10 USC § 1609. Termination of defense intelligence employees
(a) Termination Authority.—Notwithstanding any other provision of law, the Secretary of Defense may terminate the employment of any employee in a defense intelligence position if the Secretary—
(1) considers that action to be in the interests of the United States; and
(2) determines that the procedures prescribed in other provisions of law that authorize the termination of the employment of such employee cannot be invoked in a manner consistent with the national security.
(b) Finality.—A decision by the Secretary of Defense to terminate the employment of an employee under this section is final and may not be appealed or reviewed outside the Department of Defense.
(c) Notification to Congressional Committees.—Whenever the Secretary of Defense terminates the employment of an employee under the authority of this section, the Secretary shall promptly notify the congressional oversight committees of such termination.
(d) Preservation of Right To Seek Other Employment.—Any termination of employment under this section does not affect the right of the employee involved to seek or accept employment with any other department or agency of the United States if that employee is declared eligible for such employment by the Director of the Office of Personnel Management.

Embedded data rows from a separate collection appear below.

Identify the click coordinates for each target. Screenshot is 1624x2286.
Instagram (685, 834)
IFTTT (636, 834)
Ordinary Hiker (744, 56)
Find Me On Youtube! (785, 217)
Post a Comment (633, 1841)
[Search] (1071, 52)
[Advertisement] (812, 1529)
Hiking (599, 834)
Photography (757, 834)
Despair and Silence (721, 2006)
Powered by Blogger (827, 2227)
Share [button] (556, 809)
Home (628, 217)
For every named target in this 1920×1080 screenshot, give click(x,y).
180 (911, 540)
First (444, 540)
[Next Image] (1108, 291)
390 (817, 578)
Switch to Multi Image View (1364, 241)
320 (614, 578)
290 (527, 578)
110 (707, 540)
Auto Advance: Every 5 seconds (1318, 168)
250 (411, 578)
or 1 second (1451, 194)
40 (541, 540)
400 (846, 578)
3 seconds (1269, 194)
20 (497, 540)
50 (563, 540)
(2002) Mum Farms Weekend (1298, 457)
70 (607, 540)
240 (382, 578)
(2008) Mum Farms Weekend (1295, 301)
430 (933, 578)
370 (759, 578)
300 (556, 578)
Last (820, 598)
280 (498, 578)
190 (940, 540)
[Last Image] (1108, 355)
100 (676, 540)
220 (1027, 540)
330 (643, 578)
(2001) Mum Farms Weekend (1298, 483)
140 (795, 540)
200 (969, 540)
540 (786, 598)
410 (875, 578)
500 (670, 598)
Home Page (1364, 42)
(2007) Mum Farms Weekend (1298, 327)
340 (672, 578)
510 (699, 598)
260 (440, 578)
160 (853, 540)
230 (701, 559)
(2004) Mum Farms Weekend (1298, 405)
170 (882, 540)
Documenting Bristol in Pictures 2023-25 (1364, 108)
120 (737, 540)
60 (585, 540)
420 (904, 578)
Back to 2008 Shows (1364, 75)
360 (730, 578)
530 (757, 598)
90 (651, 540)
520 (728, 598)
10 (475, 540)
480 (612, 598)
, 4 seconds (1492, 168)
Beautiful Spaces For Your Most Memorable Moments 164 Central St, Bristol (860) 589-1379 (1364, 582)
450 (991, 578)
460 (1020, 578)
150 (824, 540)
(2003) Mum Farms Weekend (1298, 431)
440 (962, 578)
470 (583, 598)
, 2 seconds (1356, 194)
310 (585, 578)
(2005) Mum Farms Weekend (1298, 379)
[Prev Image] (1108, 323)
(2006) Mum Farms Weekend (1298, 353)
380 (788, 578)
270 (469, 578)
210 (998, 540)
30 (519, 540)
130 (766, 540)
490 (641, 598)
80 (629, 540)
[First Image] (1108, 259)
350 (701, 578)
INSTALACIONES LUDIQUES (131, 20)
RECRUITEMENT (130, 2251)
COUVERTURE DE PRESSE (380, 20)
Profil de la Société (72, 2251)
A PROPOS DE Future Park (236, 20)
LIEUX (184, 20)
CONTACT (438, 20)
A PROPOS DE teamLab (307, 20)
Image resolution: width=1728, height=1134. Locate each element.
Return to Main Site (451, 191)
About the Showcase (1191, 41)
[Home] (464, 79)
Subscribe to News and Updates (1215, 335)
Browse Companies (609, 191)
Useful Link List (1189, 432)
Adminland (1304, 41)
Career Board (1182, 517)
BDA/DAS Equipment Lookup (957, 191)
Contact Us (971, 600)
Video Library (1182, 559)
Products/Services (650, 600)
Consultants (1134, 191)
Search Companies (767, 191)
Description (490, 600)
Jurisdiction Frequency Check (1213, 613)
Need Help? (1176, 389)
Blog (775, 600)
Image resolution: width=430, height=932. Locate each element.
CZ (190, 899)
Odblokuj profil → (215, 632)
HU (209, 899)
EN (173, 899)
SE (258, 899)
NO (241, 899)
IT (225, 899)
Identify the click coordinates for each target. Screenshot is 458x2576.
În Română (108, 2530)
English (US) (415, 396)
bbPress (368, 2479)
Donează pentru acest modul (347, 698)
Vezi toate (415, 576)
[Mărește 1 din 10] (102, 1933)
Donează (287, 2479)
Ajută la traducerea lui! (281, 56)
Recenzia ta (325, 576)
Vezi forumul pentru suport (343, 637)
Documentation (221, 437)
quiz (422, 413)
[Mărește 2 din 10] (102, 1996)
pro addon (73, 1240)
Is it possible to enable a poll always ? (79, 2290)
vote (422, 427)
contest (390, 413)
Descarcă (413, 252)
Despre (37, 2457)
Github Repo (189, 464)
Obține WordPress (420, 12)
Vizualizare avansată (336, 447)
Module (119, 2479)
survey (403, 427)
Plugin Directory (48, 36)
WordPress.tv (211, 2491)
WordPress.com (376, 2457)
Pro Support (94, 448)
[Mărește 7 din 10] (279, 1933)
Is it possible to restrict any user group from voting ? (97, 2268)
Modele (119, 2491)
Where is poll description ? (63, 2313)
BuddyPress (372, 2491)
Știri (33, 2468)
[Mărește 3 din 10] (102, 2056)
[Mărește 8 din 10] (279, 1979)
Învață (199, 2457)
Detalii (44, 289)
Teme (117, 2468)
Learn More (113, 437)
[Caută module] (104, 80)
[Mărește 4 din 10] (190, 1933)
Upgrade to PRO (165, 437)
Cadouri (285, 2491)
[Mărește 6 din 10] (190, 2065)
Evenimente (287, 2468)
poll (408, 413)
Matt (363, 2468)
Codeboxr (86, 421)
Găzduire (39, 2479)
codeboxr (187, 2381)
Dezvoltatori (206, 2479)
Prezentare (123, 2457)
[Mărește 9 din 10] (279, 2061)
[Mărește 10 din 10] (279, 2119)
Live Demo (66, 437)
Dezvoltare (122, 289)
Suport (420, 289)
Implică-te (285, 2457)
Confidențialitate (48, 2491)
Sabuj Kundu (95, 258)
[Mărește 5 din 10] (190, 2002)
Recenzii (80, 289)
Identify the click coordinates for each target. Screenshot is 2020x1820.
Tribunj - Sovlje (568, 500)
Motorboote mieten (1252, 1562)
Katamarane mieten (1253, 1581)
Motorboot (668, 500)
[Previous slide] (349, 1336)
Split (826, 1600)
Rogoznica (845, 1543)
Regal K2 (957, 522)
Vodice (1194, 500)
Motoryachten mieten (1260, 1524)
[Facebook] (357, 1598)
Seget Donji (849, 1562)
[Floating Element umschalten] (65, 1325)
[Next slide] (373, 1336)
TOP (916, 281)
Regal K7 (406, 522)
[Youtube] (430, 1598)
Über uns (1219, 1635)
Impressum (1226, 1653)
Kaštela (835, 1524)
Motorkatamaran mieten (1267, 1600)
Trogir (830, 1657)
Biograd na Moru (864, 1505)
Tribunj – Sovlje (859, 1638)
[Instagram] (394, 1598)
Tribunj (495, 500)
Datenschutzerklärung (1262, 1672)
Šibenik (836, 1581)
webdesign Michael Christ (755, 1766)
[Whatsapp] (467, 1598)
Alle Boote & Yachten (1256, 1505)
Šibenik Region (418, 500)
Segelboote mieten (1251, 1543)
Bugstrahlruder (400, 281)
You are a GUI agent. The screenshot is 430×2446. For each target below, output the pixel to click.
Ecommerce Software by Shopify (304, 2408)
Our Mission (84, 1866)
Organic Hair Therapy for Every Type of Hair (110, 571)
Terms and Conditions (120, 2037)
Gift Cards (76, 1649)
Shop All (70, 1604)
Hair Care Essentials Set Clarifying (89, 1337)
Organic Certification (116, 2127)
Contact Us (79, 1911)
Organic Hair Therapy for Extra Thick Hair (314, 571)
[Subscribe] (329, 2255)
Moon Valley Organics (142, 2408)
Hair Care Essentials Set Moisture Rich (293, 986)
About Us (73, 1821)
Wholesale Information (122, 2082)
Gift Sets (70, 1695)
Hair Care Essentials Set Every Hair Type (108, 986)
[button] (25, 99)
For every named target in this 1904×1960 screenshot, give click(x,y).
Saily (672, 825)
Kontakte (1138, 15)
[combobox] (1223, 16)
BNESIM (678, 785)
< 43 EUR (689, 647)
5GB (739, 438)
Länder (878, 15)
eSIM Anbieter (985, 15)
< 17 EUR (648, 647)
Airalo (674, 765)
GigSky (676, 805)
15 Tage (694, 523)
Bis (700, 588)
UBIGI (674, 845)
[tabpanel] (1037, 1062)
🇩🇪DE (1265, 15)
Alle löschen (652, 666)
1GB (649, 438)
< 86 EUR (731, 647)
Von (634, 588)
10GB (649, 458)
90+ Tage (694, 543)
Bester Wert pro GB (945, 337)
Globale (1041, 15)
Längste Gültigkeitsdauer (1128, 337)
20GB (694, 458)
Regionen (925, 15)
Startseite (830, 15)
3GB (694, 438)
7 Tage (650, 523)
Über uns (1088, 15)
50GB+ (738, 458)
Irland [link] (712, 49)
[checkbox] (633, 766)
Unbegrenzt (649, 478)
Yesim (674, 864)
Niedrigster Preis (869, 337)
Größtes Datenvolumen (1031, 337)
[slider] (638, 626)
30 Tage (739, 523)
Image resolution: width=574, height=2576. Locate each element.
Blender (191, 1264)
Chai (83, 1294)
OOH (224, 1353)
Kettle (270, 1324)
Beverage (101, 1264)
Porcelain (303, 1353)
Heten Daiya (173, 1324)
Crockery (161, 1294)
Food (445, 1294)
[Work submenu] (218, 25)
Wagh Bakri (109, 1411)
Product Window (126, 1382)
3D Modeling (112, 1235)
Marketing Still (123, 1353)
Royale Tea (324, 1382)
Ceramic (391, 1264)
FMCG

(e) Limitation on Delegation.—The authority of the Secretary of Defense under this section may be delegated only to the Deputy Secretary of Defense, the head of an intelligence component of the Department of Defense (with respect to employees of that component), or the Secretary of a military department (with respect to employees of that department). An action to terminate employment of such an employee by any such official may be appealed to the Secretary of Defense.
(Added Pub. L. 104–201, div. A, title XVI, §1632(b), Sept. 23, 1996, 110 Stat. 2748.)